Chief Justice Renato Corona, a longtime diabetic with two bypass surgeries in the past, was still confined at the intensive care unit of The Medical City in Pasig City due to the “hypoglycemic episode” he suffered soon after delivering a three-hour “opening statement” on Tuesday.

Hypoglycemia occurs when the blood glucose drops below normal levels.

Glucose, a form of sugar, is absorbed into the bloodstream from food as the body’s source of energy.

When it is used up too quickly, or when it is released into the bloodstream too slowly, the body’s blood glucose may fall. This situation prompts the liver to produce and release glucose to compensate and bring the blood glucose level back to normal.

A hypoglycemic episode happens when the blood glucose does not rebound to normal levels.

Blood glucose below 60 mg/dL is considered low.

Among the signs of hypoglycemia are hunger, weakness and nausea.

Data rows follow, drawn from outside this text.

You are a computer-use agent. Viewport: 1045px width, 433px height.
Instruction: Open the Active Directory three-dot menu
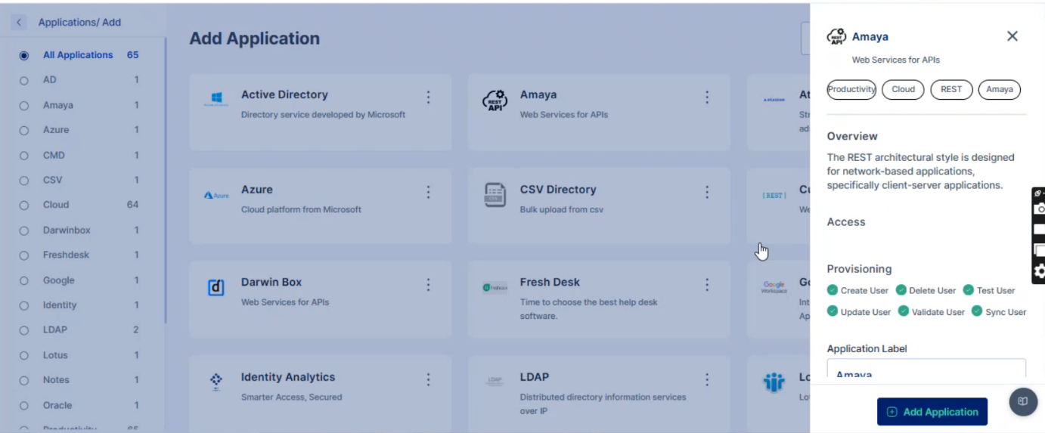pyautogui.click(x=428, y=97)
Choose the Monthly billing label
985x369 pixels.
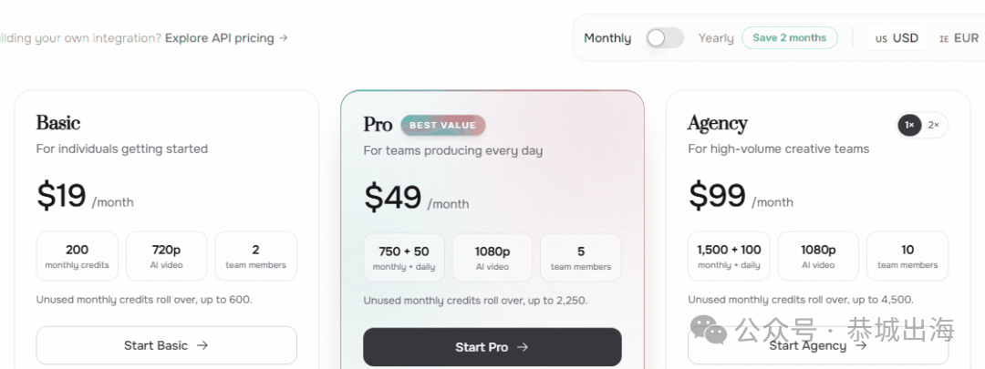tap(607, 38)
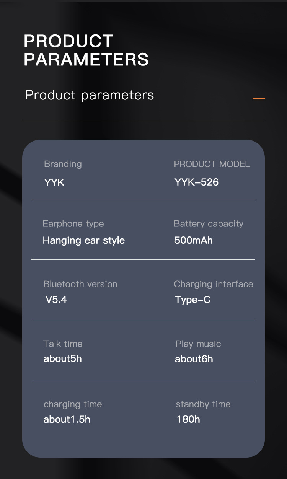Collapse the Product parameters section via orange dash
This screenshot has height=479, width=287.
tap(259, 99)
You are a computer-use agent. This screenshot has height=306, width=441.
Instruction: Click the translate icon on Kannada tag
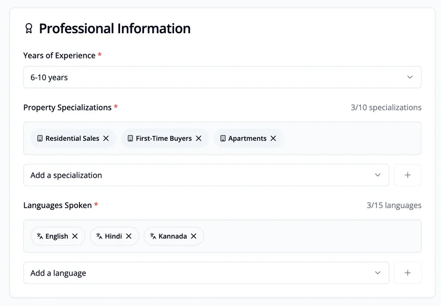(153, 236)
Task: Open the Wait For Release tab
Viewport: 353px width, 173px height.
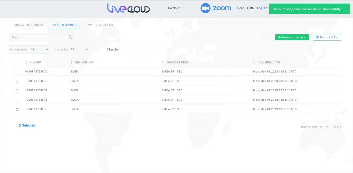Action: tap(101, 25)
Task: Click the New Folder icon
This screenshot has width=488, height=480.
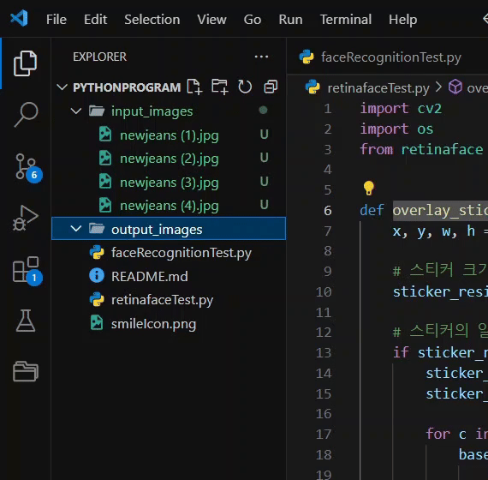Action: [x=220, y=87]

A person experiencing hypoglycemia may also feel dizzy, anxious and have difficulty in speaking.

Among people with diabetes, hypoglycemia may be triggered by skipping meals or taking medicines at the wrong time. Engaging in strenuous activities and drinking alcohol may also result in hypoglycemia.

Hypoglycemia may be treated quickly by eating or drinking glucose-rich food. The best options are sugars absorbed into the bloodstream quickly, such as four ounces of orange juice, six ounces of regular soda, five to seven hard candies, or two to five glucose tablets.

If left untreated, hypoglycemia may get worse and lead to seizures, coma or death.

A 2008 study by the US Department of Veterans Affairs Medical Center said hypoglycemia among Type 2 diabetics may also be a prelude to a heart attack or stroke.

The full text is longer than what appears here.